Le cardinal Peter Erdo, archevêque d’Esztergom-Budapest, devient une figure centrale dans le débat sur l’accueil des migrants au sein de l’Église catholique. Alors que ses positions se distinguent de celles du pape François, elles suscitent également des inquiétudes parmi les libéraux et les conservateurs.
Un changement de position face aux migrants
Il y a dix ans, lors d’un soutien visible aux réfugiés, le pape François a lavé les pieds de 12 demandeurs d’asile en Italie. En revanche, le cardinal Erdo avait initialement fermé les portes de l’église en Hongrie, affirmant que « nous deviendrions des contrebandiers humains si nous prenions des réfugiés ». Après avoir rencontré le pape François, il a modifié sa position mais n’a pas épousé la rhétorique populiste du Premier ministre hongrois Viktor Orban.

Des critiques partagées
Cette ambivalence dans son approche a établi Erdo comme un représentant pour ceux qui souhaitent contrecarrer l’approche plus accueillante du pape François. Son style intellectuel et autoritaire sur le droit canonique semble contradictoire avec sa faible expérience pastorale directe. Istvan Gegeny, président de la Fondation Szemlelek en Hongrie, remarque : « Il est avocat, pas pasteur. Il se rapporte à eux d’une manière formelle, pas émotionnellement.

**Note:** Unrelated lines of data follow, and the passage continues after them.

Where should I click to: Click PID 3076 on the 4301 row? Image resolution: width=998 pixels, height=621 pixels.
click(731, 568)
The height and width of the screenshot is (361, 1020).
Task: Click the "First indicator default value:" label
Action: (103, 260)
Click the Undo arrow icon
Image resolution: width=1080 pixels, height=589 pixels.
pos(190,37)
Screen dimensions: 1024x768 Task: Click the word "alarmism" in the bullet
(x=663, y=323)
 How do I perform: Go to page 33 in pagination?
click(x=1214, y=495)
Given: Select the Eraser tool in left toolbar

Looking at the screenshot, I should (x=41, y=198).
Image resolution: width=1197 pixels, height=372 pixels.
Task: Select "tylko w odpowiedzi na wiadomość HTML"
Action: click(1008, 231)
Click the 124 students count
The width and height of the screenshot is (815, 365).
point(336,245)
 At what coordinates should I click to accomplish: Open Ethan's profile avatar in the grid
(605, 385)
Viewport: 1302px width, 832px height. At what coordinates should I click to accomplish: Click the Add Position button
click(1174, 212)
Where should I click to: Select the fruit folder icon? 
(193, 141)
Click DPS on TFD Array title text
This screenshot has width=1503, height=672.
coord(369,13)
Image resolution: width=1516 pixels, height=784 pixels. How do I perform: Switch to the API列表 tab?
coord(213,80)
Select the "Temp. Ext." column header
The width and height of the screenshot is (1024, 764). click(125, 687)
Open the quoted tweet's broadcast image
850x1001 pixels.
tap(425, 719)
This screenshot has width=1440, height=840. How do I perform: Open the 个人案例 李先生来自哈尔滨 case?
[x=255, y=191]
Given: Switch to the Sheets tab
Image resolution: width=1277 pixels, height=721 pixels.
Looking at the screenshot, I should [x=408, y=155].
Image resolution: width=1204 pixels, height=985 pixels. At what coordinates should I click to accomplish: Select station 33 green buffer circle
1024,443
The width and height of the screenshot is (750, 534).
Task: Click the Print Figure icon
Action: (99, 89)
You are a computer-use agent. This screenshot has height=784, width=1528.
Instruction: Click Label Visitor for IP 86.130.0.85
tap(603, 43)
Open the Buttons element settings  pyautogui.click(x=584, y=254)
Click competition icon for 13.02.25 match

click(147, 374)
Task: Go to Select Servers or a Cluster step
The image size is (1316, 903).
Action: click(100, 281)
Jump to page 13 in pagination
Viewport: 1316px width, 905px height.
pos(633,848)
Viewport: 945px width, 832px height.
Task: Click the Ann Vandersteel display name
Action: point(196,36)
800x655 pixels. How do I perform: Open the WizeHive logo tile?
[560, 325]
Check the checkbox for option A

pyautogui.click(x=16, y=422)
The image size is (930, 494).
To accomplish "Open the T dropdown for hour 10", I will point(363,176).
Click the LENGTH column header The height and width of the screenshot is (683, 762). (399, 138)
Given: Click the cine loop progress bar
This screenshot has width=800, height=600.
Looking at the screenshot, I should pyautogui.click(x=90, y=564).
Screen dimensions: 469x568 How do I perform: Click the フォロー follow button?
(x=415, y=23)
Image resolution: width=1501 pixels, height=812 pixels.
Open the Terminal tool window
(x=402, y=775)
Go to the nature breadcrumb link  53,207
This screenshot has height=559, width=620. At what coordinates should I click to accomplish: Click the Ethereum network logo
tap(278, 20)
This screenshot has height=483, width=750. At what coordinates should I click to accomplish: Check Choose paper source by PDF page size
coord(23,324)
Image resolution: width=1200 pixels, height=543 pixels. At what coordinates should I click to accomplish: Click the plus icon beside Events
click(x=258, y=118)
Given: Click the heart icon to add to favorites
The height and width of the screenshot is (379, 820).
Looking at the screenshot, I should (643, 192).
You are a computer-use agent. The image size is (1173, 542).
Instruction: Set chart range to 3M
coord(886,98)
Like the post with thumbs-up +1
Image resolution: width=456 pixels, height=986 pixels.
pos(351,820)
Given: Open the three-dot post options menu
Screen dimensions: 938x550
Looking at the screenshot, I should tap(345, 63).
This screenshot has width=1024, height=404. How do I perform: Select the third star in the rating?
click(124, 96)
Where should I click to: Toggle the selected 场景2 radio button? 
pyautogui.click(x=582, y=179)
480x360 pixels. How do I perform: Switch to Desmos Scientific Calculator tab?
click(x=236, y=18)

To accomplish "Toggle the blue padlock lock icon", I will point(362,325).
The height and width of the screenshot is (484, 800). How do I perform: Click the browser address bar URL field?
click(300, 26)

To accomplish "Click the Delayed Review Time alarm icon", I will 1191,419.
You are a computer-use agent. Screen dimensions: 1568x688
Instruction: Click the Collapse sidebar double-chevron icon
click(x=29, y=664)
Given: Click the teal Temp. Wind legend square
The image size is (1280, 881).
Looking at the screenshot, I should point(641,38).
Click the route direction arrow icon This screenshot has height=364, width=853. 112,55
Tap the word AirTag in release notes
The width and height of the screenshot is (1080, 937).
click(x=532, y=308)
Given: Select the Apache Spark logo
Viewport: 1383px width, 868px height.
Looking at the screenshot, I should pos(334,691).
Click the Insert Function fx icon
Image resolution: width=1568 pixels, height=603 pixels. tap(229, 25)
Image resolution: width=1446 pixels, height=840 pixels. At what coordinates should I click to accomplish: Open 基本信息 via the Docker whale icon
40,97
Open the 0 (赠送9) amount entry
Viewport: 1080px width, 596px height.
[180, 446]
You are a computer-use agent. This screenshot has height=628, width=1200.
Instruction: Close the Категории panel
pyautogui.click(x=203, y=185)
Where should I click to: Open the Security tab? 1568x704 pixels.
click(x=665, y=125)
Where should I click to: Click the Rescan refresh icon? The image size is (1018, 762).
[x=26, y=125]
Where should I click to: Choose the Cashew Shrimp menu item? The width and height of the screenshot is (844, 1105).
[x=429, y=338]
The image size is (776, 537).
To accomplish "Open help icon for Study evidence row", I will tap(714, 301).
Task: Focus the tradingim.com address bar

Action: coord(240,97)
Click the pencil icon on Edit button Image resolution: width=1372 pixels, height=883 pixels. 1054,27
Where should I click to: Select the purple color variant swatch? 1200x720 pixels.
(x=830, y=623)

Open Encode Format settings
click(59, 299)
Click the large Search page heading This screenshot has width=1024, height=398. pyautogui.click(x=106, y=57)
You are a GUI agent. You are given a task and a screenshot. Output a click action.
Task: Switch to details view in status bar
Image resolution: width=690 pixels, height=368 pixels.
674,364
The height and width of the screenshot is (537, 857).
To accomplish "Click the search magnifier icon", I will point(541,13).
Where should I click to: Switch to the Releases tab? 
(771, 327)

Réseau influent au sein de l’Église catholique
Au fil des années, Cardinal Erdo s’est constitué un réseau auprès de nombreux cardinaux influents capables de participer à la désignation du prochain pape. Bien qu’il ait conquis une certaine popularité dans certaines circonscriptions occidentales et auprès de dirigeants d’Amérique latine et d’Afrique grâce à ses fonctions précédentes au Conseil des conférences épiscopales d’Europe (2006-2016), il fait face à une érosion du nombre de fidèles catholiques en Hongrie.
Une figure clivante
Les opinions divergent quant à lui. Certains conservateurs pensent qu’il pourrait ramener l’église vers les traditions défendues par Jean-Paul II et Benoît XVI. D’autres soulignent qu’il n’est pas rigide en disant : « Ce n’est pas une vraie ligne dure » selon Tibor Gorfol.
Cependant, sa résistance à endosser non seulement un rôle proactif contre la crise migratoire mais aussi son silence concernant les allégations d’abus sexuels contre certains prêtres témoignent d’une prudence jugée excessive par certains observateurs. En 2023 notamment, sa présence à un pique-nique organisé par Fidesz lui vaut des reproches venant même parmi certains catholiques hongrois libéraux.
« Le silence est malheureusement la principale stratégie de l’Église catholique hongroise » sous son leadership soutient M. Gorfol.
Mise en perspective
Alors que la Hongrie continue de faire face aux défis posés par le déclin religieux dans ce pays considéré comme bastion chrétien européen par son gouvernement actuel sous Viktor Orban, l’avenir du cardinal Erdo pourrait bien influencer non seulement la dynamique locale mais aussi celle au sein de l’ensemble du collège électoral destiné à élire le prochain pontife romain.